We expect at some point someone to win the Hadoop race, but at this point it’s doing nothing but expanding. We started with Hive and Hive’s still out there. Over the past few years, newer SQL technologies for Hadoop have been released such as Impala, HAWQ and Spark. Each new one says, “This is a better way to do SQL against Hadoop.” Most people expect an everything winner, like the Red Hat of Linux. Some days it’s Cloudera, others days it’s Hortonworks. No one is really dropping out.
What’s the challenge now with Big Data?
People are still struggling with that Big Data promise: variety, volume, velocity. Petabytes of data. In the Hadoop space, you hear people trying to deal with aging out data: Bring a ton of info in, then stage it and push it out to a data lake. Let’s summarize it to get to something that’s actionable. That’s why you see the rise of the data scientist.
In an organization like yours, do you need a data scientist?
Sure. We’ve got a team in the U.S. and a team in India. They’ve got their finger on the pulse of what’s changing in the industry. A few years ago I would never have thought that we’d need a different type of person to look at our own data. We’re data people—it’s almost offensive! We’ve been doing this for 25 years, why would we need someone else to tell us what all this means? Now that we have a cloud system, we see that we ourselves have unstructured data, log data, events coming off the system—and we need different types of training to understand this data and different types of tools to do analysis.
So what have you learned by “eating your own dog food”?
Thinking about DataDirect Cloud connectivity, we’ve got a large corporate customer in the financial services industry. They use our cloud service to expose on-premise data out of Oracle servers onto Salesforce screens, because when a customer calls in, they need to know the order history. But that history is nowhere near Salesforce when that account representative pulls up the customer screen.
We’ve had several situations where we’ll say all of a sudden, “Hey, everything’s going red. What’s going on?” Then we realize that something bad has happened to their Oracle system. In a lot of cases, we’ve been able to let them know before they even knew that there were problems. When something like that goes right, that’s a customer we’re going to keep.
Does Progress compete with middleware vendors?

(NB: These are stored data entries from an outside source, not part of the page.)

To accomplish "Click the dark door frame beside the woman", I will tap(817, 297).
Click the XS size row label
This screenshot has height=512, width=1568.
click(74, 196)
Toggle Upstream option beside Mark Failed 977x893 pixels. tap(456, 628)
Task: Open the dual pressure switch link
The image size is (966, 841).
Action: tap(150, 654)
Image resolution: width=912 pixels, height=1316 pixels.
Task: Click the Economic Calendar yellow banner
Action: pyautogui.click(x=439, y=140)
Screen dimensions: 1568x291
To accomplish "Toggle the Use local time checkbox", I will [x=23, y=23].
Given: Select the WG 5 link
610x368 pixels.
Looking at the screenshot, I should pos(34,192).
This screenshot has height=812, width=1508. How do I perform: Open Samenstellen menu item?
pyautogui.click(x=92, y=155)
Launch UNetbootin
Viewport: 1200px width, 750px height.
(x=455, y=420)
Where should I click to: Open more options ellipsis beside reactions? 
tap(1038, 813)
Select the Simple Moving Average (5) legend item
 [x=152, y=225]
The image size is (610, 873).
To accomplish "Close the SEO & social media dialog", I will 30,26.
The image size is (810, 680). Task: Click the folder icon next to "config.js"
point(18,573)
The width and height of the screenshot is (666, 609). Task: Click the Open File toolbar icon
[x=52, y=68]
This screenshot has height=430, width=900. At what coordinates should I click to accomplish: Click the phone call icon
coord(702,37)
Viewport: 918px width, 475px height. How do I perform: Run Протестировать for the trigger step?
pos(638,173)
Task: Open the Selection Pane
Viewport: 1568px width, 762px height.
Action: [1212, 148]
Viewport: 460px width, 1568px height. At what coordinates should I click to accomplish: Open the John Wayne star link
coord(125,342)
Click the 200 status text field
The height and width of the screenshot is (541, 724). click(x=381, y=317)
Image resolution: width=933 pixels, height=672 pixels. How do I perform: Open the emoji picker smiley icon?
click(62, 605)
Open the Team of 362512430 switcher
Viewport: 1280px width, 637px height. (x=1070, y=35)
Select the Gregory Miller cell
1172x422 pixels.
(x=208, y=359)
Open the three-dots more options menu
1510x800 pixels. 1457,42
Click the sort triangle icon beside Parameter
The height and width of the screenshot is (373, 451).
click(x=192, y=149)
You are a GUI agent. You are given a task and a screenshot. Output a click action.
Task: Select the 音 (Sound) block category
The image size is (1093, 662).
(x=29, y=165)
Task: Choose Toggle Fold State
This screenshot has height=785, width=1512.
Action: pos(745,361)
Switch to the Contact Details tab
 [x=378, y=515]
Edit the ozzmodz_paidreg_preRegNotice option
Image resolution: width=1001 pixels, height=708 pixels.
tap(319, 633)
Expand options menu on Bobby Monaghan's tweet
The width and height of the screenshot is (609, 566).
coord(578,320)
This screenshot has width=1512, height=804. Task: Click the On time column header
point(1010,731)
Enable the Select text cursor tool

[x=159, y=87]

Honestly, most middleware products are our customers. Occasionally we get in a place where we’re doing the same thing. Our role is connectivity.
But the breadth of connectivity you offer is impressive.
The more sources of information out there, the more important we are, and the more we can standardize that data.
Ten years ago, we would have had to support 14 sources of data. Today, there are hundreds out there. We started in the old days with relational databases. When things got crazy with NoSQL, we moved into some of the NoSQL databases. In SaaS—such as Salesforce and Oracle cloud—again we have the opportunity to go into that segment and provide that standards-based connectivity that’s missing.
And the number of digital artifacts continues to expand, right?
Yes. Our Digital Factory concept is all about giving companies the ability to transform into the digital age. Many companies still have a lot of paper and manual processes. The whole digital factory process is around how do you automate things, whether it’s producing web content or generating mobile apps. We recently acquired Telerik, so we have a unified platform and Progress DataDirect is providing the data connectivity piece of that. It’s very exciting.
Progress is 35 years old. Tabulating machines date to 1896. What does that imply about the data market?
The same issues and problems reoccur over the years. First we solved all the problems on the relational side, and then we came to the NoSQL side and did the same thing. It’s important to have that good base of knowledge to ask, “How have we solved all these problems over the last 25 years?” I think the whole NewSQL movement is about putting the best of the relational world and the best of the NoSQL world together, and coming up with something for the next generation.